▶ [Data entries]:
----------------
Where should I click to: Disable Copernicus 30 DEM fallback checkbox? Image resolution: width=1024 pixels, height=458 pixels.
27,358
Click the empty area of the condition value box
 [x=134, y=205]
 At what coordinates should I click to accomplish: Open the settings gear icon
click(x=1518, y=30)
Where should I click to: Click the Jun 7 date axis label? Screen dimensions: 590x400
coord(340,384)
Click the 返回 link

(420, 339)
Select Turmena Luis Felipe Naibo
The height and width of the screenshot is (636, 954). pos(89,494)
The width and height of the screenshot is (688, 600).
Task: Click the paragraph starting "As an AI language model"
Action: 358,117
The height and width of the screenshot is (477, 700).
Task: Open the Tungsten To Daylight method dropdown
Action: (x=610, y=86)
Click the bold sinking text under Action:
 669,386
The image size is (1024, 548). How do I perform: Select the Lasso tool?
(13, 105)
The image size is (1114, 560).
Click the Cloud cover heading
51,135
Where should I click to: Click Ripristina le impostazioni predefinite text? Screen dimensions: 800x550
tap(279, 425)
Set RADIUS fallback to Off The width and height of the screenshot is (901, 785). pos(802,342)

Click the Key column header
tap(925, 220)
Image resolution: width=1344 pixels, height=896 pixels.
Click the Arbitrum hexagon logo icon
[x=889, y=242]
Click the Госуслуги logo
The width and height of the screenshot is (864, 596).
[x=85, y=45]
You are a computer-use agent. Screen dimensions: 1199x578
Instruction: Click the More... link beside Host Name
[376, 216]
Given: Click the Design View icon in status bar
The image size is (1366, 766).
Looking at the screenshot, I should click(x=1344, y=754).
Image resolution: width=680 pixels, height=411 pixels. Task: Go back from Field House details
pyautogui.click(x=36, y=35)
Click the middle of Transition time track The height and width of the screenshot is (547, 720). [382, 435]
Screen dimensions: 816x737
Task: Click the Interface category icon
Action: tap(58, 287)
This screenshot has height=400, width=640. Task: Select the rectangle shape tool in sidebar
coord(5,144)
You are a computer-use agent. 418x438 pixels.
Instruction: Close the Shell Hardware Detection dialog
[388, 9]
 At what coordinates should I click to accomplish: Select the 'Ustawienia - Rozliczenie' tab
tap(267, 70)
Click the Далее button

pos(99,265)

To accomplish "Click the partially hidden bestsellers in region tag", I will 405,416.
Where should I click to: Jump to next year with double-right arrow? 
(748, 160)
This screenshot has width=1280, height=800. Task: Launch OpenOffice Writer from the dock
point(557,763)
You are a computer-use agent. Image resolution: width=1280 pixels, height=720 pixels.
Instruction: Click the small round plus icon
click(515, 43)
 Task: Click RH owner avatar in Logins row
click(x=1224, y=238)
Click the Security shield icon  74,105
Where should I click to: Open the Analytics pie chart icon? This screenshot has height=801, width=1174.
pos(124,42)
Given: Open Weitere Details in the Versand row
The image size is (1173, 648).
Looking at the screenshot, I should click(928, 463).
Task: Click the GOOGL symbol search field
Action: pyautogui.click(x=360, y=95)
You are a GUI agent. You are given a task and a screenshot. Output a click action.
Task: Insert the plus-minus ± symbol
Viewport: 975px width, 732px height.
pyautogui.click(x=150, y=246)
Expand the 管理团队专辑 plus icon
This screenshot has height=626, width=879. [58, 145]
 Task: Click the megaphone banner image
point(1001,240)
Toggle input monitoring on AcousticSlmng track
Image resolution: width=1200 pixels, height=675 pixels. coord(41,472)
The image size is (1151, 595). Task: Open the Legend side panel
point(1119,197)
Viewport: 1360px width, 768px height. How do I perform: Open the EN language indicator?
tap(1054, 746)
----------------
▶ [What you have to do]:
Begin with the line above that has "Where should I click to: Jump" and continue through the line that has "You are a computer-use agent. Image", setting each one down exactly. Stop there.

▶ [Exercise output]:
Where should I click to: Jump to next year with double-right arrow? 
(748, 160)
This screenshot has width=1280, height=800. Task: Launch OpenOffice Writer from the dock
point(557,763)
You are a computer-use agent. Image resolution: width=1280 pixels, height=720 pixels.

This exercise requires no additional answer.